LA VILLE DU FOND DE LA MER

Samedi, 9 avril.

La nuit suivante fut calme et sereine. Les oies sauvages ne prirent même pas la peine de chercher un abri dans les grottes, mais dormirent sur le haut plateau. Nils s’était couché dans l’herbe à côté d’elles.

Il faisait un beau clair de lune, si beau que Nils avait du mal à s’endormir. Il se demandait combien de temps il avait passé avec les oies, et calculait qu’il avait quitté sa maison depuis trois semaines. Il se rappela tout à coup que ce soir-là était la veille de Pâques.

«C’est cette nuit que les sorcières reviennent de Blâkulla», se dit-il en riant; car il avait bien un peu peur du neck et des tomtes, mais il ne croyait pas du tout aux sorcières.

S’il y en avait eu dehors ce soir, on les aurait vues. Tout l’espace était si éclairé qu’on aurait aperçu le moindre point noir dans le ciel.

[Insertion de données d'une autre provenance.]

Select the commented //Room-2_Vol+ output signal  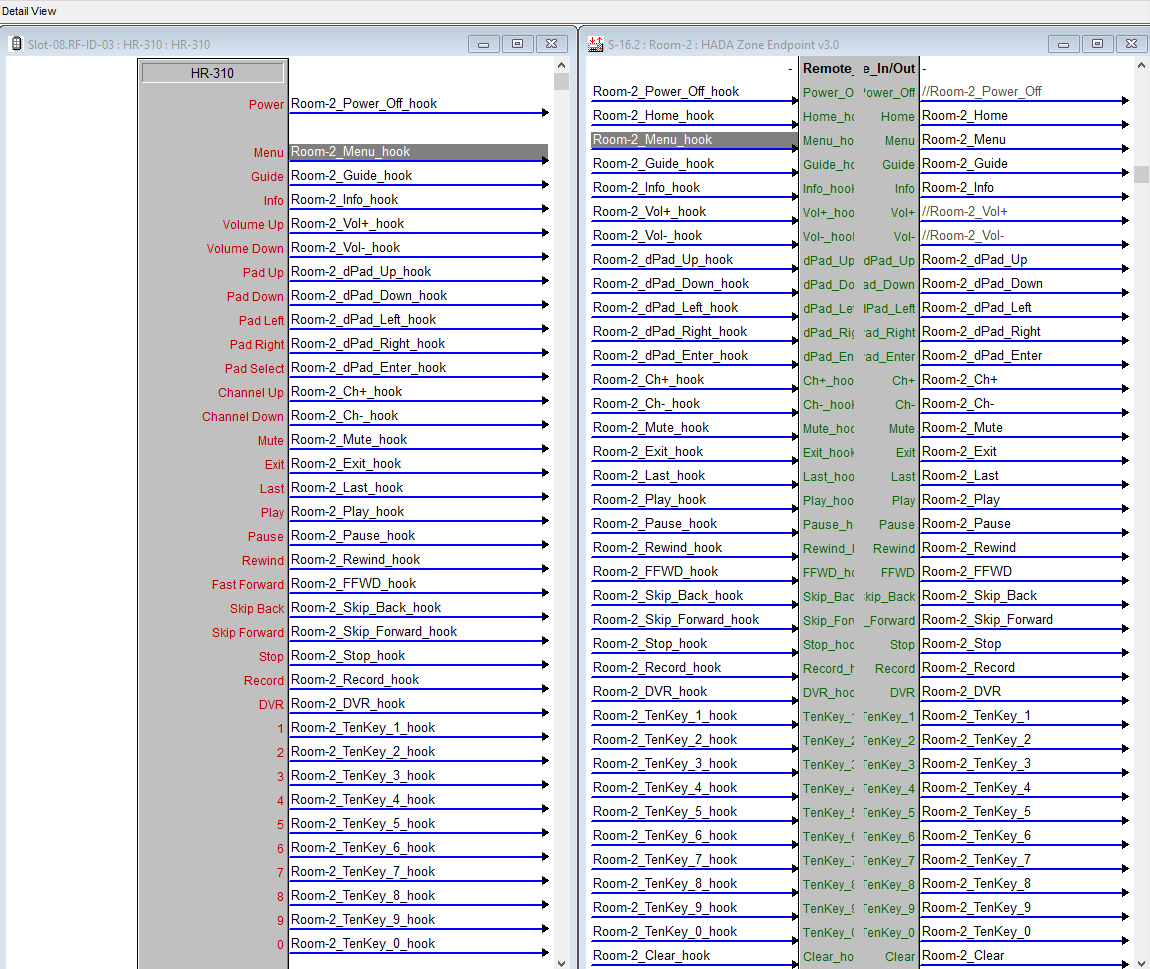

Pendant qu’il songeait ainsi, le nez en l’air, il aperçut tout à coup quelque chose de très joli. Le disque de la lune, rond et plein, était très haut dans le ciel, et devant ce disque volait un grand oiseau. Il ne dépassa point la lune; on eût dit qu’il en sortait. L’oiseau paraissait tout noir contre le fond clair, ses ailes s’étendaient d’un bord à l’autre du disque. Il volait si droit qu’il semblait dessiné sur le rond lumineux. Le corps était petit, le cou long et fin; les pattes, qui pendaient, étaient également très longues et très minces. Ce ne pouvait être qu’une cigogne.

C’était M. Ermenrich. Il descendit à côté de Nils et le poussa du bec pour l’éveiller. Nils se redressa vite.

—Je ne dors pas, monsieur Ermenrich. Comment se fait-il que vous soyez dehors au milieu de la nuit? Comment cela va-t-il à Glimmingehus? Voulez-vous parler à mère Akka?

—Il fait trop clair pour dormir cette nuit, répondit la cigogne. Aussi ai-je entrepris ce voyage pour te voir, ami Poucet. Une mouette m’a appris où tu étais. Je ne me suis pas encore installé à Glimmingehus, nous sommes encore en Poméranie.